Pull out every line below that holds the word "pixels".

Records drawn from a dataset
******
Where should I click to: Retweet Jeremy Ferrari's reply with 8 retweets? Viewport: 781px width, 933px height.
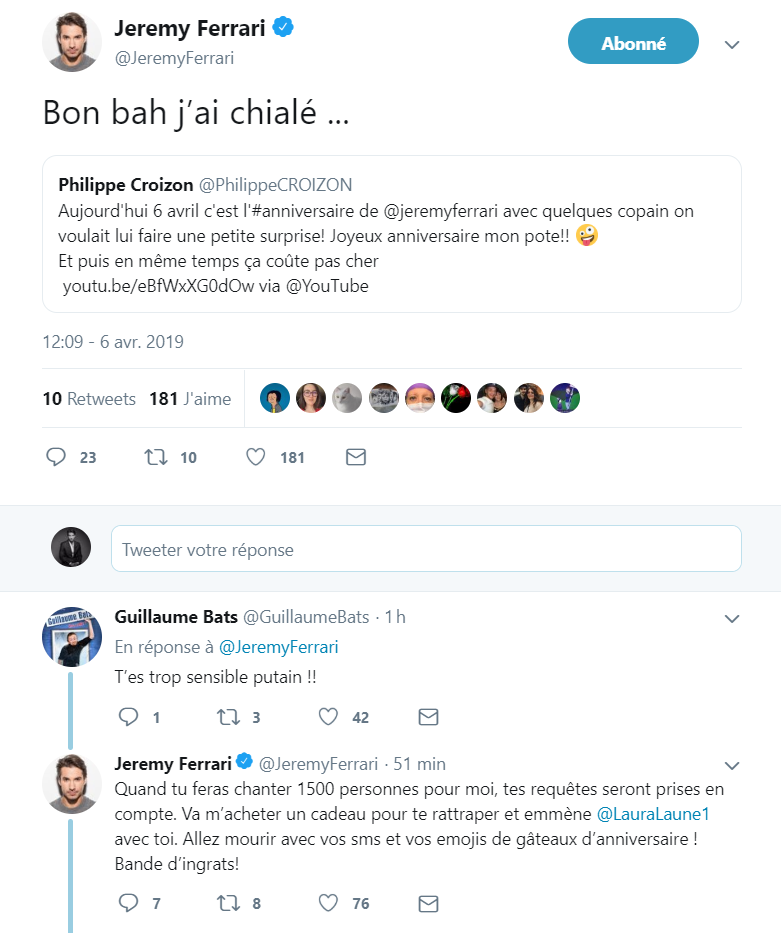pos(228,903)
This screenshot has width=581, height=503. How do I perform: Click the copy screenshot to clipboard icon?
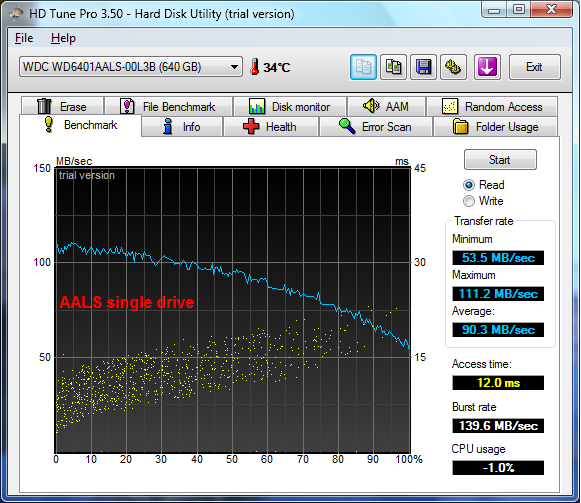click(393, 67)
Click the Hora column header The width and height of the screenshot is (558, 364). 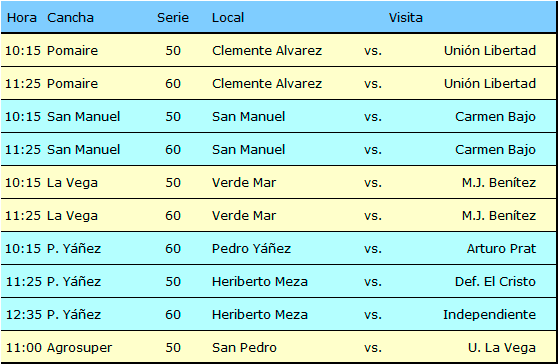pyautogui.click(x=22, y=17)
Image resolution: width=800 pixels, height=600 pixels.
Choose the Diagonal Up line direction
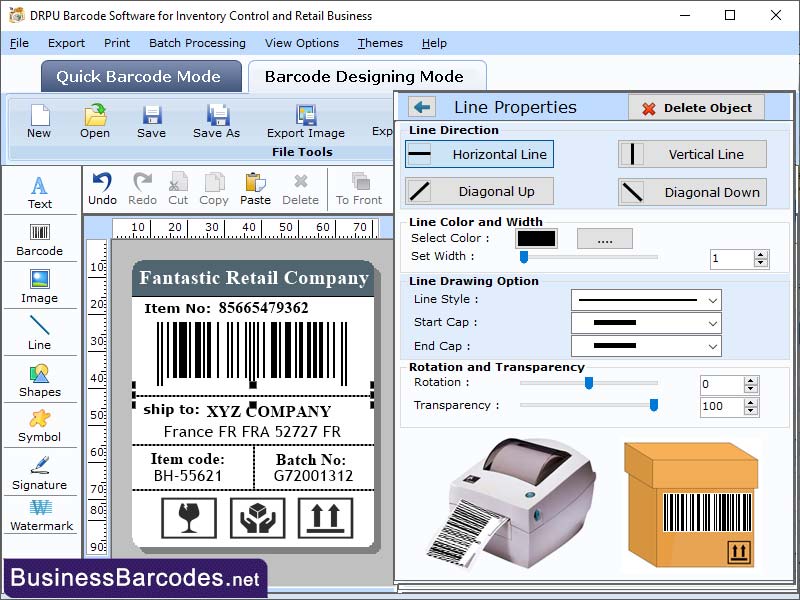pos(479,191)
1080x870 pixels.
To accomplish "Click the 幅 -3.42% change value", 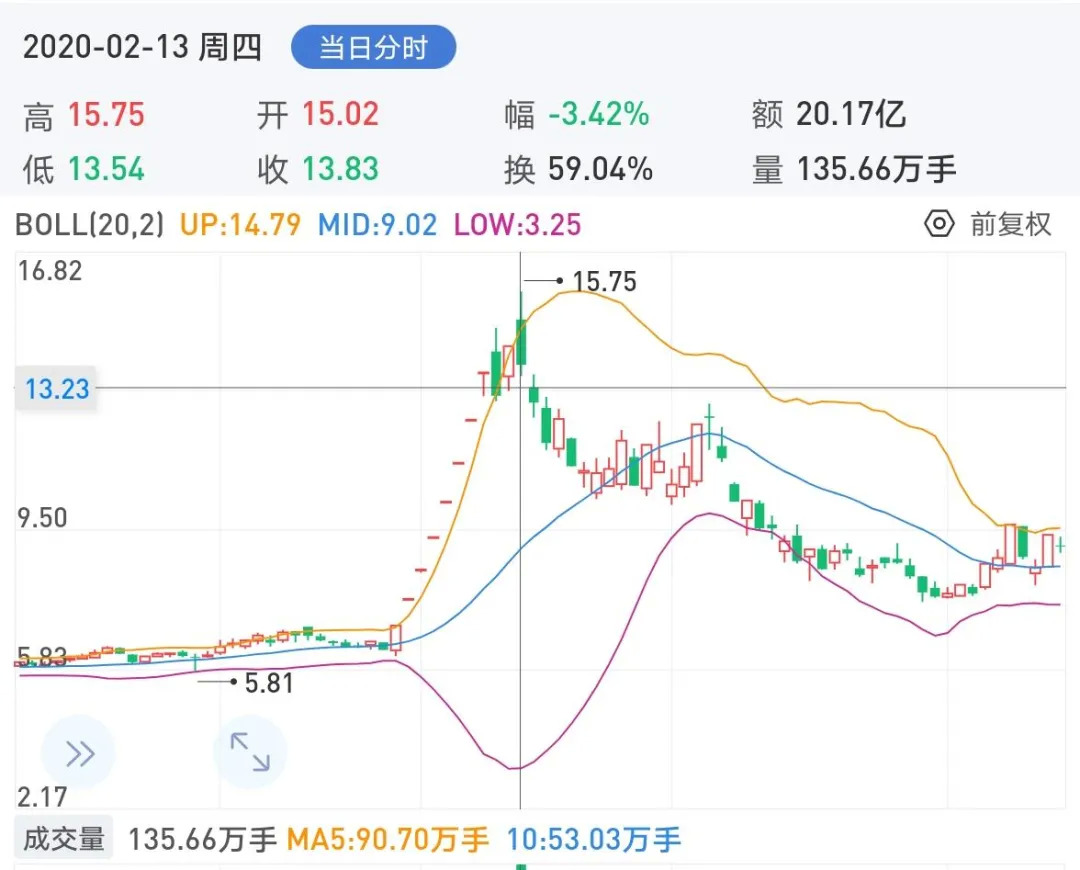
******
▶ [FINISHED TASK]
Image resolution: width=800 pixels, height=600 pixels.
1080x870 pixels.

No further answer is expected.